* Task set *
1. In the blog post below about a student's oral report, what subject was the report on?
2. Do these statements agree with the blog post below about a student's oral report? Answer yes or no for each and quote the words that decide it. (a) The student had documented his dyslexia with the university's disability accommodation office. (b) The writer apologized for being somewhat old-fashioned. (c) The student asked what the assignment was supposed to accomplish.
3. Please continue the blog post below about a student's oral report, picking up after its last sentence.

* Excerpt provided *
+ + + +

Saturday, March 29, 2008

Where Someone Knows the RYS Lessons, But Hasn't Learned to Put Them In Play Yet.

I've been kicking myself for days now. Last week a student came to my office to give an oral report on dead languages. After an extremely poor performance that didn't even meet the minimum requirements of the assignment (and which he blamed on a bad case of dyslexia that he had conveniently failed to document with my university's disability accommodation office), he had the absolute gall to ask, "What was this assignment supposed to accomplish?"

It was abundantly clear that the little dickweed wasn't the least bit interested in my pedagogical approach and only wanted to register a passive-aggressive complaint to the effect that I had wasted his extraordinarily valuable time with some pea-brained requirement that he couldn't be bothered to do a half-assed job on.

I guess I haven't been paying close enough attention to this website for the last few years. If I had been, I would have told him that I didn't plan to explain myself to him until he got his own PhD and became a department chairman and that, in the meanwhile, he was free to withdraw from the class if he disagreed with my approach to the subject. But noooooooo. What did I do? I patiently smiled and told him all about how I got the idea for the assignment and why I thought it was beneficial. I even apologized for being somewhat old-fashioned.

+ + + +

* Source information *

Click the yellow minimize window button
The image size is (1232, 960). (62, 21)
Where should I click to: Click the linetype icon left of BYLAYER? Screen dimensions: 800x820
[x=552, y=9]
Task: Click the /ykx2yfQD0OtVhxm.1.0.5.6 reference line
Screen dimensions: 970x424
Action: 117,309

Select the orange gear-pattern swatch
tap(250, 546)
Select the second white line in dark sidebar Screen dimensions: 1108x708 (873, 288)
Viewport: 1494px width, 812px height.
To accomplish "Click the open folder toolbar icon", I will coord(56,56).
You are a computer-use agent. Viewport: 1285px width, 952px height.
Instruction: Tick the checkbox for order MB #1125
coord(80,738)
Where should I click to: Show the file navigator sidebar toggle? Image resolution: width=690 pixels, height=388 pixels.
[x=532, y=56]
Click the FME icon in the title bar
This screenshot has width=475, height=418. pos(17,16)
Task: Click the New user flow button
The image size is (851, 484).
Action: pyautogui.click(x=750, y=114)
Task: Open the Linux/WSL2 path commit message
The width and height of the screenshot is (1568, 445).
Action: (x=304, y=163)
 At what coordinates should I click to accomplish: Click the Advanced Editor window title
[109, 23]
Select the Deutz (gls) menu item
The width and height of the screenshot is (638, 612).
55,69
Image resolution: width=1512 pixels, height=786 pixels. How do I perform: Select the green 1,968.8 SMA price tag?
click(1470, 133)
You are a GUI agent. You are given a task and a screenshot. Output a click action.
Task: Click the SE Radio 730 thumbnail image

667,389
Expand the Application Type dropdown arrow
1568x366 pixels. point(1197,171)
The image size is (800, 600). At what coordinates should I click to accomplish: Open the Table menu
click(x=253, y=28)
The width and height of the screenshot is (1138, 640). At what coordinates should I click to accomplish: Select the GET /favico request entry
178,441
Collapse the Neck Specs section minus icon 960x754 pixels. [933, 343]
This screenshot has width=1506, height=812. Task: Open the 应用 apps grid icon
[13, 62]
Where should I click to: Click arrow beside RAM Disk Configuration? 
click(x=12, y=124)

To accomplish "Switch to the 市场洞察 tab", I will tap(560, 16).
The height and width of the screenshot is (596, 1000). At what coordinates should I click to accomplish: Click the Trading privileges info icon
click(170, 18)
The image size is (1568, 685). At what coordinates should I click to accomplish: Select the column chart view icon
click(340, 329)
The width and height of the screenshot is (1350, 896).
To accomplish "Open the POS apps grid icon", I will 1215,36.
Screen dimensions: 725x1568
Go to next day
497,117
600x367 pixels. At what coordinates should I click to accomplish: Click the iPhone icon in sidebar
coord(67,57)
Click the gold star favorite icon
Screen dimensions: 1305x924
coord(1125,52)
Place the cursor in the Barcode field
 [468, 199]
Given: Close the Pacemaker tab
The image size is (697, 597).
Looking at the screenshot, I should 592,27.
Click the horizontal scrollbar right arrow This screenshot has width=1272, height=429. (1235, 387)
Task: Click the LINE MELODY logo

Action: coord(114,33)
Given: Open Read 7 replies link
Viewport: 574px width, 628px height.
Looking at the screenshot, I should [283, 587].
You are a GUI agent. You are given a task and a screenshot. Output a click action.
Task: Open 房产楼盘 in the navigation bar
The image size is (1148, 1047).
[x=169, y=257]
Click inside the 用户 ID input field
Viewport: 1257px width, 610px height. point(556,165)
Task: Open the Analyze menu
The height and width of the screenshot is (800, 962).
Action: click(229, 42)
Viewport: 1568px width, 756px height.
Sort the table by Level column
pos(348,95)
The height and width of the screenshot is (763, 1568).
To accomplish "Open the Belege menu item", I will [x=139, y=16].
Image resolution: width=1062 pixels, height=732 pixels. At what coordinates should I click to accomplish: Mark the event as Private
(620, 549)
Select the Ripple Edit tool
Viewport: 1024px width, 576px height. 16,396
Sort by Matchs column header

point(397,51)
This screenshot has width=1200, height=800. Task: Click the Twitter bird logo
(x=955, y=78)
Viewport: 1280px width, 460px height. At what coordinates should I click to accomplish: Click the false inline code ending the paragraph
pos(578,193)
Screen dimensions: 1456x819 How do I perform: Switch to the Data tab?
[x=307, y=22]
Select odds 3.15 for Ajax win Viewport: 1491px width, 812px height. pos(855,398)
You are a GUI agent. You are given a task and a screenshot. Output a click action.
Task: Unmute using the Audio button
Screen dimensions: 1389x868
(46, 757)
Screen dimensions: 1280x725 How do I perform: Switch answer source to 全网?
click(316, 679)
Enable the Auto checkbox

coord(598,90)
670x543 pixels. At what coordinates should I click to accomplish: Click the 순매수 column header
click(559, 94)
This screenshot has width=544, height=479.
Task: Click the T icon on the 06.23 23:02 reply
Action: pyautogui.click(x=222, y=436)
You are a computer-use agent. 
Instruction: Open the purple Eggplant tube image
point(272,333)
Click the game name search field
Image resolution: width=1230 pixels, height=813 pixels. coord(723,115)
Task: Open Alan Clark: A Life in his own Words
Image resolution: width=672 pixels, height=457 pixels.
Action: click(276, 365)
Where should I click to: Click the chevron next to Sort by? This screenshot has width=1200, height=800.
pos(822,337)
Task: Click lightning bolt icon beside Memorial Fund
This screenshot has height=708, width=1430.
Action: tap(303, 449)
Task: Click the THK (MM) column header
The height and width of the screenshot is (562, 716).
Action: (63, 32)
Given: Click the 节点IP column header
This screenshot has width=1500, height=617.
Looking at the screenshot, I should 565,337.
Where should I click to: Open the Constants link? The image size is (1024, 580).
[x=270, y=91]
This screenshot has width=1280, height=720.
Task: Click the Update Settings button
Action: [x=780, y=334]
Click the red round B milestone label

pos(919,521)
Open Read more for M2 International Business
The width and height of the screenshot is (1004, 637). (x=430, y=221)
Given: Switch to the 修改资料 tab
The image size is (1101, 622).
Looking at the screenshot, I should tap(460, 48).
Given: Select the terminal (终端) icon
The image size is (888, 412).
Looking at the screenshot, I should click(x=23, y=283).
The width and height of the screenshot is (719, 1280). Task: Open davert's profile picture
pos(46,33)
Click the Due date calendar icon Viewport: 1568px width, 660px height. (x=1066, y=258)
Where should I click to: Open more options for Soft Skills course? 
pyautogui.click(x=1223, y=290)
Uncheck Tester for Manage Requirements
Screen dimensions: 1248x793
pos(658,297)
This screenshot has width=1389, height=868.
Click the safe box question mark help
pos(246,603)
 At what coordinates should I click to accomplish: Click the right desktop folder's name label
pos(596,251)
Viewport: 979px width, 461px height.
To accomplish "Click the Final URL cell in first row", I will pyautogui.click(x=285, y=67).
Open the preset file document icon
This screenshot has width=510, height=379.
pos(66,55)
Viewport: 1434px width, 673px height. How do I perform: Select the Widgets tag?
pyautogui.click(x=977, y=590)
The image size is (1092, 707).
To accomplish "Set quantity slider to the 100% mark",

+ + + +

* Answers for the tasks *
1. Dead languages.

2.
(a) No: "a bad case of dyslexia that he had conveniently failed to document with my university's disability accommodation office"
(b) Yes: "I even apologized for being somewhat old-fashioned."
(c) Yes: "he had the absolute gall to ask, "What was this assignment supposed to accomplish?""

3.
He must have smelled blood, because he then took out his mid-term exam from earlier in the semester and asked me to explain why he had received such a low score on one of his answers. How much of a douchebag am I? Well, let me tell you. I asked him to explain why he thought he deserved a better score. Worse still, I patiently listened to his explanation. Then I earnestly re-read his answer. Seeing it again reminded me exactly why he had earned a low score--the answer was utterly incoherent. I suppose that it COULD have been construed to mean what he said he intended, but it was so poorly written that it also could have been construed to mean virtually anything. Instead of simply coming out and telling him that he was functionally illiterate, I circumlocuted my pathetic ass around a series of euphemisms in order to spare his delicate, sensitive widdle feelings. You see, he fancies himself as a WRITER. And given the muddle-headed nonsense that his creative writing instructors have probably swaddled him in for the last four years, he probably thinks that he's a GREAT writer to boot. "Well," he said, after I had obviously bent over backwards to avoid calling him a moron, "I suppose I just have a looser approach to language than you do."

THAT, dear readers, was a not-so-subtle jab at my entirely unreasonable insistence that college-age students understand and consistently use proper grammar. I could go on. He continued to challenge me, and I continued to play Mr. Nice Guy and explain myself to the little punk who can't even write a decent sentence. I was making myself sick with every word, but I couldn't stop. I guess I just don't have the nerve to handle these incidents in the way I know I should, the way that some of you have tried to teach me.